Challenge:
Please pick out each line below that contains the string "Contact", and copy those lines.

Provided data:
——
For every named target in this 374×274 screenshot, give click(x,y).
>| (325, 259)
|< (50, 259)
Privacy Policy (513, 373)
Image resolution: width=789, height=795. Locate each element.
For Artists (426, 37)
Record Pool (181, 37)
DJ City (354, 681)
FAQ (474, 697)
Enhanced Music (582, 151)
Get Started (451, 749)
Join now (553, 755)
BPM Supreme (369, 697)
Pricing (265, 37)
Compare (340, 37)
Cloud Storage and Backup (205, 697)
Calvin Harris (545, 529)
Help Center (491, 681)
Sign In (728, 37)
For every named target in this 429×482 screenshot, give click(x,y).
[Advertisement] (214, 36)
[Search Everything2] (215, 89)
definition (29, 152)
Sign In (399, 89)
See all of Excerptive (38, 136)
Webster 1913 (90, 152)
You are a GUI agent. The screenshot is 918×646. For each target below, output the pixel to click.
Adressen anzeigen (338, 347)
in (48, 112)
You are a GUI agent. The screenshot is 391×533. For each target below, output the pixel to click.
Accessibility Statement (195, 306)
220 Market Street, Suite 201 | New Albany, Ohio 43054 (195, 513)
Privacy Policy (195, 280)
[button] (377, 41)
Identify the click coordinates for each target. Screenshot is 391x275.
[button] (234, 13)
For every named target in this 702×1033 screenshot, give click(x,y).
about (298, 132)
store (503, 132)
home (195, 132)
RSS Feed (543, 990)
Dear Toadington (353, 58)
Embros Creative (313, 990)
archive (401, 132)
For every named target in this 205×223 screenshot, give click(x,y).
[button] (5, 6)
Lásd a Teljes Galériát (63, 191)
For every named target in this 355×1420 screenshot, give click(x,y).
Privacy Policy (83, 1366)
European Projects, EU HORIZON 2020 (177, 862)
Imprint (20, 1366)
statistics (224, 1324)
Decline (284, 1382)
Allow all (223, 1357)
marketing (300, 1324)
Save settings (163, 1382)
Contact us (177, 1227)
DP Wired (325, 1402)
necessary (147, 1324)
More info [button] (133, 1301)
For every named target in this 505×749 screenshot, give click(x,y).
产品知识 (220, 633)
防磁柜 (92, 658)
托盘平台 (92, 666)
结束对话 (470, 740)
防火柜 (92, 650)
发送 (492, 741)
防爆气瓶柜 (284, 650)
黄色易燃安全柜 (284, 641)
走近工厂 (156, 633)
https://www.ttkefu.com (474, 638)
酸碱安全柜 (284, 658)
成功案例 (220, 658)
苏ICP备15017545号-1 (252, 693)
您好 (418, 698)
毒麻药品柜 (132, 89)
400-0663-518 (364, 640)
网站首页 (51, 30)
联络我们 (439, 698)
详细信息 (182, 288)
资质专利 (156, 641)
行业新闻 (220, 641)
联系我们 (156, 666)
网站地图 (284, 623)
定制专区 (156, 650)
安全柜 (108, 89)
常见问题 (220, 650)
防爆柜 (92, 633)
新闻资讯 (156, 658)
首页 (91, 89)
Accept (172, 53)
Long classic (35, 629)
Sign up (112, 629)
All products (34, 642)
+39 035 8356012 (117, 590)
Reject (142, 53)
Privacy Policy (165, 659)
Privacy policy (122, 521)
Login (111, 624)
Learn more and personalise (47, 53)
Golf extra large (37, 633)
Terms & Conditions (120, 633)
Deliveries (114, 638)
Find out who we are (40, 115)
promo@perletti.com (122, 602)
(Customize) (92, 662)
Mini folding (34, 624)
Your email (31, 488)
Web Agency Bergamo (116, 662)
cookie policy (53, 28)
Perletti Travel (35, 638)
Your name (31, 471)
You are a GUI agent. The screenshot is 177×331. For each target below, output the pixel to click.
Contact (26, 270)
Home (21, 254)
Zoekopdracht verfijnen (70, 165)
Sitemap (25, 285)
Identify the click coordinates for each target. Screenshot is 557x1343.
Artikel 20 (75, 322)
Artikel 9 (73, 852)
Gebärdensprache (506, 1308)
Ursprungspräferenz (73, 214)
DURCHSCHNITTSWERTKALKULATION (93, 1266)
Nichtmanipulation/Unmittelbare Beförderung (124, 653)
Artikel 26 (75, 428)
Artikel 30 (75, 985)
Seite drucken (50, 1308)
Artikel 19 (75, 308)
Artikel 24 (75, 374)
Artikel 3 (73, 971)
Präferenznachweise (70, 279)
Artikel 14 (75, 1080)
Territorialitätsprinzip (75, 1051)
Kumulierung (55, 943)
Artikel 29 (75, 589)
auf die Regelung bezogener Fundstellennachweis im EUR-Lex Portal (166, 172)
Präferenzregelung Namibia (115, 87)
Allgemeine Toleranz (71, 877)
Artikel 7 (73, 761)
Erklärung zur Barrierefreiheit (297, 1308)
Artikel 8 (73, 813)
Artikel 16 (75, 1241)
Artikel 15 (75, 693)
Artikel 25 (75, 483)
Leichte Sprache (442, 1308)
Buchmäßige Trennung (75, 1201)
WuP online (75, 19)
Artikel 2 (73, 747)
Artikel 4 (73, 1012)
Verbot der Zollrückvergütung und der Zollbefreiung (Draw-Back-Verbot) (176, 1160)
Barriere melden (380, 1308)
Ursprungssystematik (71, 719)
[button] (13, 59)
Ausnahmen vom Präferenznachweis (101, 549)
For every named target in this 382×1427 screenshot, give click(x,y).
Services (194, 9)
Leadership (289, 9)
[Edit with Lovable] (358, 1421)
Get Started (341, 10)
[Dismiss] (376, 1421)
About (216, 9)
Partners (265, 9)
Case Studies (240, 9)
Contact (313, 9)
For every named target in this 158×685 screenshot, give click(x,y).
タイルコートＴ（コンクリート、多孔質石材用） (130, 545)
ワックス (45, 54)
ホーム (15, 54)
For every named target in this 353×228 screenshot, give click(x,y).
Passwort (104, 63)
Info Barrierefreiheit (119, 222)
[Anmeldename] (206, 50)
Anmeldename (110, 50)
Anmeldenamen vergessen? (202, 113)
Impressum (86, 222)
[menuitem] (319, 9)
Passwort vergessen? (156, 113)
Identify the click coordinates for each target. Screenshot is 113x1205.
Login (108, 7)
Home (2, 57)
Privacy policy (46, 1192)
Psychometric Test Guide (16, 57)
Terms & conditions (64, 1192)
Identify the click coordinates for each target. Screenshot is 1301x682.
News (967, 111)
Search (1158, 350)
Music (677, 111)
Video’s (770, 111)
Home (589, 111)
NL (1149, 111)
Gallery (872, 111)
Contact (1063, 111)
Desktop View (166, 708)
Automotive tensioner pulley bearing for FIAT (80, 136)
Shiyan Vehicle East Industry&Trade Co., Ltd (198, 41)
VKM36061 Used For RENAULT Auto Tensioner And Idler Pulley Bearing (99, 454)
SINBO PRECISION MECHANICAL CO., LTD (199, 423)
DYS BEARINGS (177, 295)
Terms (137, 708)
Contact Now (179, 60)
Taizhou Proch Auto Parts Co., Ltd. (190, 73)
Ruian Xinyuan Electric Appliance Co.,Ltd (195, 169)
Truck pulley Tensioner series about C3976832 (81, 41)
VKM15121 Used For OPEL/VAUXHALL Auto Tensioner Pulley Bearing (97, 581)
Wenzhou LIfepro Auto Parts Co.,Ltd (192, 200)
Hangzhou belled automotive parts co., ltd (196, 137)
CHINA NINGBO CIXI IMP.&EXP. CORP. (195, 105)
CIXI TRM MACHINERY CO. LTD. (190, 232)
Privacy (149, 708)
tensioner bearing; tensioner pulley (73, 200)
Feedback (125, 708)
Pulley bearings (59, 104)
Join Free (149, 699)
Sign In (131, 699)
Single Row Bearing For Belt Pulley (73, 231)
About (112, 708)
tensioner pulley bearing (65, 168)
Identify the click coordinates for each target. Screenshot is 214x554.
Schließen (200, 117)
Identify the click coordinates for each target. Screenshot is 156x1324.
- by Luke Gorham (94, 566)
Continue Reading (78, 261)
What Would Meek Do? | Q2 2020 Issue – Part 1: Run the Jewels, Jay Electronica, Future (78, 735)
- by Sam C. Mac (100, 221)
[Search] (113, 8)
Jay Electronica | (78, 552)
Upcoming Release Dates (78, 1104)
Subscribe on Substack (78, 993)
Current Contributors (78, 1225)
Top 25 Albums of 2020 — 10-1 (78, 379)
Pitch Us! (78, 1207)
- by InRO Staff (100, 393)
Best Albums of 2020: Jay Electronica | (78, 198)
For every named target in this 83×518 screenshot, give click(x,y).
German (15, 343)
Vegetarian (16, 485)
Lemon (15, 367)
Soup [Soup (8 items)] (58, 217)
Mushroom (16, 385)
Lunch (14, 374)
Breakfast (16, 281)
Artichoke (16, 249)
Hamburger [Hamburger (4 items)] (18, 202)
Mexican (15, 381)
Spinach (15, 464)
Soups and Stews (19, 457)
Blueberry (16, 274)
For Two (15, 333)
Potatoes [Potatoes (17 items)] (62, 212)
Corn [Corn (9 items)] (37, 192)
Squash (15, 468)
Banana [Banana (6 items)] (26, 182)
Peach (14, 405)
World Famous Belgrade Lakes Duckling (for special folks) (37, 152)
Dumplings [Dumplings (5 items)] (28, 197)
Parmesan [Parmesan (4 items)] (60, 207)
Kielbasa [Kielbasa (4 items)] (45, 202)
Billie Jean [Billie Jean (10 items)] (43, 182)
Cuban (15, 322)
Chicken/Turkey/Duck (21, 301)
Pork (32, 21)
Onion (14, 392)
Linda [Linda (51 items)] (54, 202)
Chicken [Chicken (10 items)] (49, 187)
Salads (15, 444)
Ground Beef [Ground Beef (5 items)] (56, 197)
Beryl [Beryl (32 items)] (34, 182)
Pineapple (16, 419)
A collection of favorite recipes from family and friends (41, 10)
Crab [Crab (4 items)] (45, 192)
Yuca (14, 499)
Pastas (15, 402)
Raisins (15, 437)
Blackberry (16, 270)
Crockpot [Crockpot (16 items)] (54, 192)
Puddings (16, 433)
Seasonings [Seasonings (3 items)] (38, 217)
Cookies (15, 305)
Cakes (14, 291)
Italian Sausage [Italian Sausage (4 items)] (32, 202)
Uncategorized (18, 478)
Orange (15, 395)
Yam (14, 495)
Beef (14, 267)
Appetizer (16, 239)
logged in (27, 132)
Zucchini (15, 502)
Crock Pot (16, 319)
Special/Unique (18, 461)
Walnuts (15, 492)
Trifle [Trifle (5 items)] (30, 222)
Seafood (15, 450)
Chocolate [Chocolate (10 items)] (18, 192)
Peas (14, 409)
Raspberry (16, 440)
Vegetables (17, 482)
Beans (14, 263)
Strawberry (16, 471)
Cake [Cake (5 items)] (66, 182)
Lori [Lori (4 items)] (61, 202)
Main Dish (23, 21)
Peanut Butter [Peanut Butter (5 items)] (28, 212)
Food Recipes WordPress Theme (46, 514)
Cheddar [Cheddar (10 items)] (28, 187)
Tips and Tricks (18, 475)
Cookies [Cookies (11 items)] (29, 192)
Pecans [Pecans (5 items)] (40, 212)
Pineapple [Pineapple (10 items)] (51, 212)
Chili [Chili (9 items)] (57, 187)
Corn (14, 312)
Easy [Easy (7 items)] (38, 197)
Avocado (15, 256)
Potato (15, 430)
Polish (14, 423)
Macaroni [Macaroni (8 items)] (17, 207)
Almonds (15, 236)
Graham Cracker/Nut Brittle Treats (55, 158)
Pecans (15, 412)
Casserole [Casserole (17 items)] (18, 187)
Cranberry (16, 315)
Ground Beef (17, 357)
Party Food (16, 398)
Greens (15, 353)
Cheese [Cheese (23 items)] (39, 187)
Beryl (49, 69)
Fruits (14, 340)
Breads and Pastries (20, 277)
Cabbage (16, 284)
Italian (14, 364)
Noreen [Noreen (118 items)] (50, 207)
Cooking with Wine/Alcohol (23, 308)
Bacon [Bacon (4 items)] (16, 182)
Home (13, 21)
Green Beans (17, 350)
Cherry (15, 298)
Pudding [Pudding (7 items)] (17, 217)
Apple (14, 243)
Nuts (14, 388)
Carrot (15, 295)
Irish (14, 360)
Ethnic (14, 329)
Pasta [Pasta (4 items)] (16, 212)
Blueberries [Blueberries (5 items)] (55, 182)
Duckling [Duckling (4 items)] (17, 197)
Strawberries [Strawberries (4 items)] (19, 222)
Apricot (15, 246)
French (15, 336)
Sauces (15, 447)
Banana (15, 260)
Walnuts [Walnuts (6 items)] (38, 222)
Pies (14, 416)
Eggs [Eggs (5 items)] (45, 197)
——
Solution for this problem:
Contact us (177, 1227)
Contact (26, 270)
Contact (313, 9)
Contact (1063, 111)
Contact Now (179, 60)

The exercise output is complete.